急逝により企業の経営権が分散してしまったEさん
Eさんはご自身で起業した会社の規模を少しずつ拡大してきた中小企業の経営者です。
Eさんの専門性を活かしたBtoBの卸売業で、根強い需要に支えられ、地域の雇用にも貢献しながら地道に大きく育ててきました。
Eさんは早くに妻を亡くしましたが、2人の子どもが立派に成長しました。長男は有名大学を卒業して金融業界に勤めています。次男は大学を卒業した後にEさんの会社に就職して実務経験を積んできました。
Eさんは次男に会社の経営を継がせ、自身の引退後も業界や地域のために会社を継続させたいと考えていました。
とはいえ、次男はまだ30代でEさんも60代、経営権を交代するには時期尚早です。事業承継はあと10年先でよいと考え、具体的には何も準備をしていませんでした。しかし、この判断が会社の危機を招くことになってしまったのです。

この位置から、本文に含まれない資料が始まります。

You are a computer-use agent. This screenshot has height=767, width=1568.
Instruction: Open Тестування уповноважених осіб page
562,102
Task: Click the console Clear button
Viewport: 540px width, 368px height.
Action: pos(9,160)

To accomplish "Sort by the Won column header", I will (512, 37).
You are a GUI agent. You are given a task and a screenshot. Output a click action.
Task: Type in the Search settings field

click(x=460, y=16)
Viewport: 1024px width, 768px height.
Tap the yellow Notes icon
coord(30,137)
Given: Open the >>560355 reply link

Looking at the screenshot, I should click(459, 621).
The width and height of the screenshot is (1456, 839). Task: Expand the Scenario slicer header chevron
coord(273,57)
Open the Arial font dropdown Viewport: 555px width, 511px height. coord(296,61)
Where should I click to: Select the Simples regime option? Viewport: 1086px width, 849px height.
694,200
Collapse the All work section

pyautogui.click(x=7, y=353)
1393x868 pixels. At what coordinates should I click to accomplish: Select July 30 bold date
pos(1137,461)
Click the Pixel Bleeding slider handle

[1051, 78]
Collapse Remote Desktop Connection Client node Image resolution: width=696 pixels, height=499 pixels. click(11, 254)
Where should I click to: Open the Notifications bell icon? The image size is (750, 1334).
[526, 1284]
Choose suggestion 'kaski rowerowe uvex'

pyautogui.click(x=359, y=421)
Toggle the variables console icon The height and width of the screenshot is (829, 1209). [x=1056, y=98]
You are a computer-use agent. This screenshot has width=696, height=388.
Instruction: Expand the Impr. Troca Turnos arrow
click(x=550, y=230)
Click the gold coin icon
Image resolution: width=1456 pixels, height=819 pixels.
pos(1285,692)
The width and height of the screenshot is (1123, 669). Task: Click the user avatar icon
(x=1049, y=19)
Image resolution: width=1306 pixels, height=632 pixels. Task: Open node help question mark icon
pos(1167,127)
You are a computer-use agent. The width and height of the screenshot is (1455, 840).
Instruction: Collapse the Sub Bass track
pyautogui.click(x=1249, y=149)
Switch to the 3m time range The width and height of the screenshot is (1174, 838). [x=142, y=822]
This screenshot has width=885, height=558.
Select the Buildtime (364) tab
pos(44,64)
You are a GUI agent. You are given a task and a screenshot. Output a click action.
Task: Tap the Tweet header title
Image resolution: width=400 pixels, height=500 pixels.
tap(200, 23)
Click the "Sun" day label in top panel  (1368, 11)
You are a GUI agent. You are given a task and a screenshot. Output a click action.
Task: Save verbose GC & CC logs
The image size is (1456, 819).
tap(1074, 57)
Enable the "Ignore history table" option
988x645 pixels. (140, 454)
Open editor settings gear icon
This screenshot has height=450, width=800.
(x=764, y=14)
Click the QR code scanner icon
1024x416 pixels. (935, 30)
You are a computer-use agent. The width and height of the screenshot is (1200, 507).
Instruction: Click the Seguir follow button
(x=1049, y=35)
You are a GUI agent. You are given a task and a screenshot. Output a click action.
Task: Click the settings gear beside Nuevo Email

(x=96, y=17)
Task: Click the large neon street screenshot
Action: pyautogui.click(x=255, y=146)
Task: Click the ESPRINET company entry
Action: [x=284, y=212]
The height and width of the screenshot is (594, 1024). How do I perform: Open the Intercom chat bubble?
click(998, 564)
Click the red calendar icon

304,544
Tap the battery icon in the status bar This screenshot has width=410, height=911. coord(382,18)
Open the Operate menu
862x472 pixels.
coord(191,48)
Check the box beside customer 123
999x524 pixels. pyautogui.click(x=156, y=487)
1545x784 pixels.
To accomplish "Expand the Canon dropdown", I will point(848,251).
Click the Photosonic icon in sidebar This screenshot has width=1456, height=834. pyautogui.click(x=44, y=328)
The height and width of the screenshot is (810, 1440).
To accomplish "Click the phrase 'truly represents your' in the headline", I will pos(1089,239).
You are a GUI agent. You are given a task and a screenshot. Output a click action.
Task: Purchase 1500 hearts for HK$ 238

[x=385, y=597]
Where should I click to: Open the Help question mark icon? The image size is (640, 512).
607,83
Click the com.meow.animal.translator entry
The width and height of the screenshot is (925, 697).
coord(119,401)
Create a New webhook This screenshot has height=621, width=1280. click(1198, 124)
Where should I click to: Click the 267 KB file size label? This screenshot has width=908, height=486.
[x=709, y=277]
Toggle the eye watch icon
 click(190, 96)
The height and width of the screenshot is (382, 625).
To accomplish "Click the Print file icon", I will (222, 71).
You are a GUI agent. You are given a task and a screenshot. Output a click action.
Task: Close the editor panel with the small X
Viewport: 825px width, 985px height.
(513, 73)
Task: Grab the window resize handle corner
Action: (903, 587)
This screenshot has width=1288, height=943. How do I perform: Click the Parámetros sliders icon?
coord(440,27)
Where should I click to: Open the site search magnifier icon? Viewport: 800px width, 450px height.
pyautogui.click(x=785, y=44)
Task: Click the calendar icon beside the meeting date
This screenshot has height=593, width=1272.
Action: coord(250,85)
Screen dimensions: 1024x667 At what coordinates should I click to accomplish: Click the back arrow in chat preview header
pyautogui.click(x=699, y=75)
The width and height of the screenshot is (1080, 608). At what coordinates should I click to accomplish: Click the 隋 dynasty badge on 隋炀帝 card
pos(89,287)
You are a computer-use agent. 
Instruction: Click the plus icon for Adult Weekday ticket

不幸なことに、Eさんは営業先で交通事故に遭い、突如として帰らぬ人になりました。幸い会社経営については次男が大筋を把握していたので当面は問題ありませんでしたが、問題は会社の経営権です。
Eさんは遺言を遺していなかったため、会社の株式をどう分配するかを兄と弟で話し合うことになりました。
大多数の関係者は、弟が株式のすべてを相続し、会社経営に混乱が生じるリスクを排除してほしいと希望していました。弟からも兄の理解を求めましたが、結果として兄は会社の株式について法定相続分の割合を要求しました。
弟が会社の株式をすべて取得し、兄に同等の対価を渡すことができれば交渉の余地はあったのでしょうが、株式評価額は数億円にのぼり、相続税を支払ったうえでそれだけの現金を用意することは不可能でした。
兄は会社の経営にはこれまでノータッチでしたが、金融機関でキャリアを積むと同時に、将来的には経営者としての道をサブキャリアとして残しておきたいと考えていたのです。
この結果、会社の株式は兄弟で等分に分けられ、経営権は分散することになりました。
弟はどうにか会社経営を続けていますが、重要な意思決定の際には会社の実務に通じていない兄の合意を得なければならず、その対応に苦慮しています。
そして経営の意思決定が遅くなってしまった結果、会社のビジネスは徐々に停滞するようになり、多くの優秀な社員が離職していく結果となってしまいました。